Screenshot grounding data

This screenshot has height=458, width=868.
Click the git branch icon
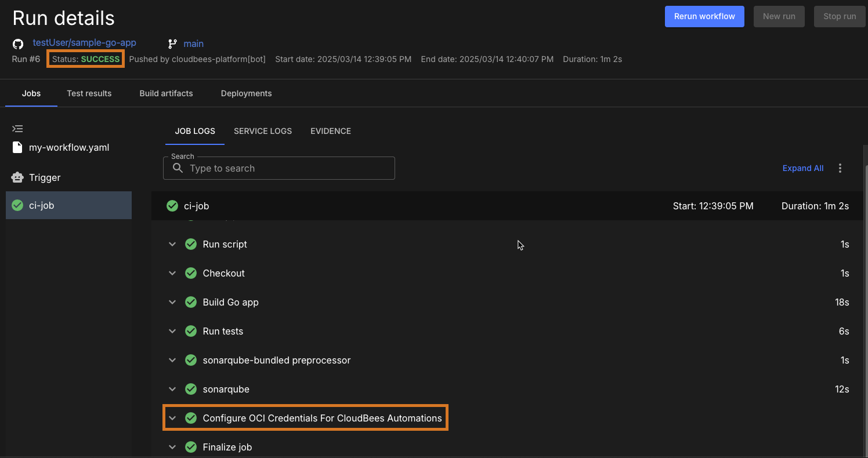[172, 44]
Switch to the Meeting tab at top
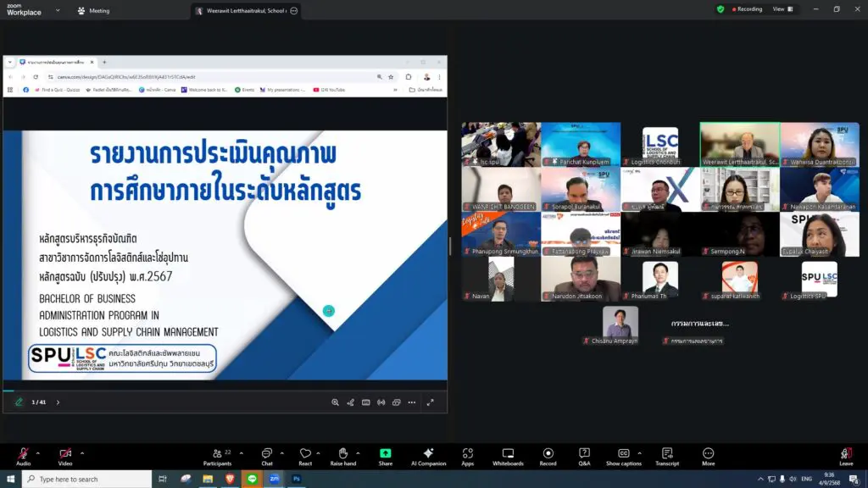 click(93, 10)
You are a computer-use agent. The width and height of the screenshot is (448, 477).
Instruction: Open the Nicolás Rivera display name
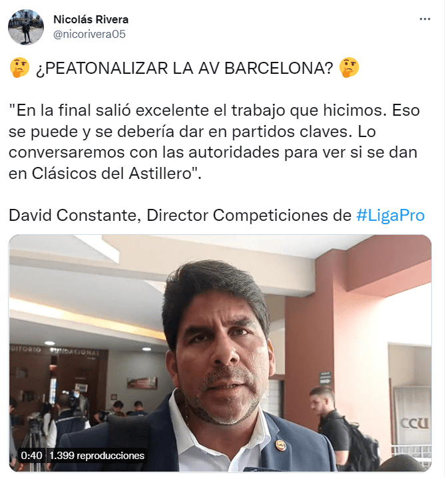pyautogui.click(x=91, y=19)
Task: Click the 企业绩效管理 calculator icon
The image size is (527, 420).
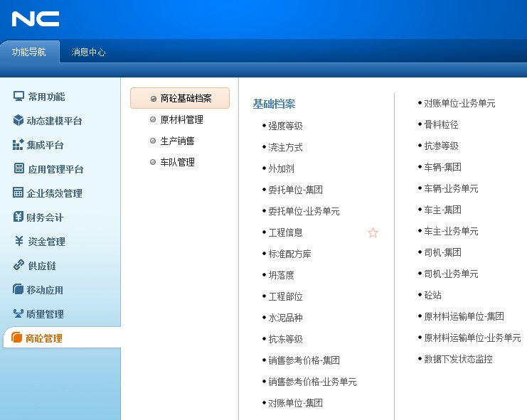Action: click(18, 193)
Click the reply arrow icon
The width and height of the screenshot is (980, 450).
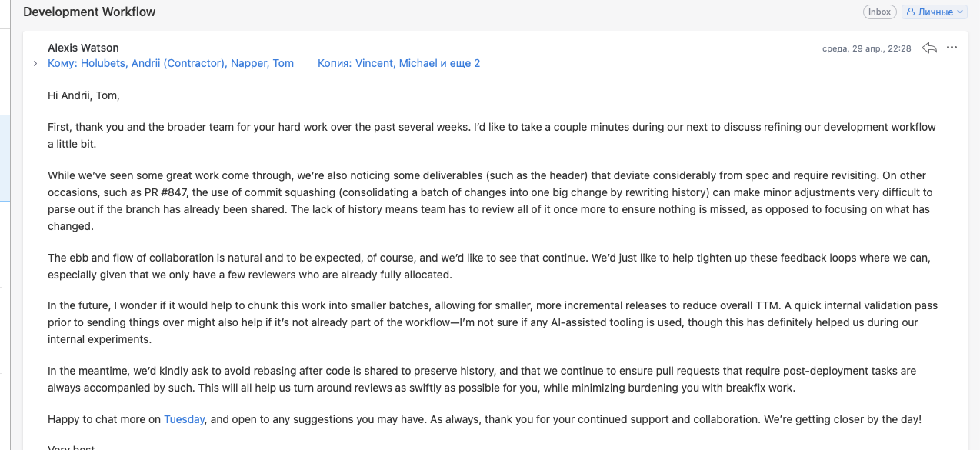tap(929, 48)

#### Work order
Would you please print out all the records above exactly, minus any pictures?

#### Result for this exercise
This screenshot has height=458, width=868.
Click the git branch icon
[172, 44]
Switch to the Meeting tab at top
 click(93, 10)
You are a computer-use agent. The width and height of the screenshot is (448, 477).
Instruction: Open the Nicolás Rivera display name
pyautogui.click(x=91, y=19)
Task: Click the 企业绩效管理 calculator icon
The image size is (527, 420).
Action: click(18, 193)
Click the reply arrow icon
The width and height of the screenshot is (980, 450).
tap(929, 48)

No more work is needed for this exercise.